しかしジェダは何も気に留めず、何も臆する事無く、淡々と思い出を吐露してゆく。
『そこで俺は、意を決して自分の事をルチルに話す事にしたんだ。嫌われるのではないか、蔑まれるのではないかと覚悟したが、ルチルはそんな俺の癖に同情し、理解を示してくれたのだ。なんと素晴らしい女性だろう、と俺は感激し、一層愛しさが膨らんだよ』
──そこから試行錯誤の日々が始まったのだとジェダは語る。
初めは小さな火傷を身体の目立たない部分に作り、ジェダの反応を確認していったのだと言う。ルチルティアナはジェダと同様、火に関する魔法が得意だ。自分で指先の小さな火を太腿に押し当て、小さな火傷が出来るさまをジェダに見て貰ったのだと言う。
ほんの小さな火傷でも、途端にジェダは興奮した。皮膚が水ぶくれを起こしそれが裂けて皮が千切れ、赤くじゅくじゅくとした傷跡になってゆく過程を見て、彼は息を荒げた。

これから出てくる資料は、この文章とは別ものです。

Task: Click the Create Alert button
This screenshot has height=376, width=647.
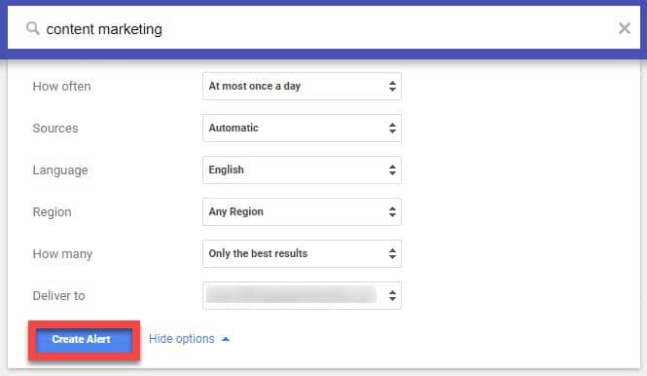Action: 85,340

しかしそんな小さな傷では、交合を性行させるには至らなかった。ジェダの興奮が長続きしないのだ。
故に、二人は段々と大きな火傷を作るようになっていった。傷跡が残らぬよう口の堅い治癒師を雇い、わざわざ水魔法で作った水を用意し、事に臨んだ。
そうする事が、ジェダに協力する事が愛の証であるとルチルティアナは思っていたし、またジェダもそれを望んだ。
そうして、二人の歪な愛の形は、──どんどんと奇怪さを増していったのだ。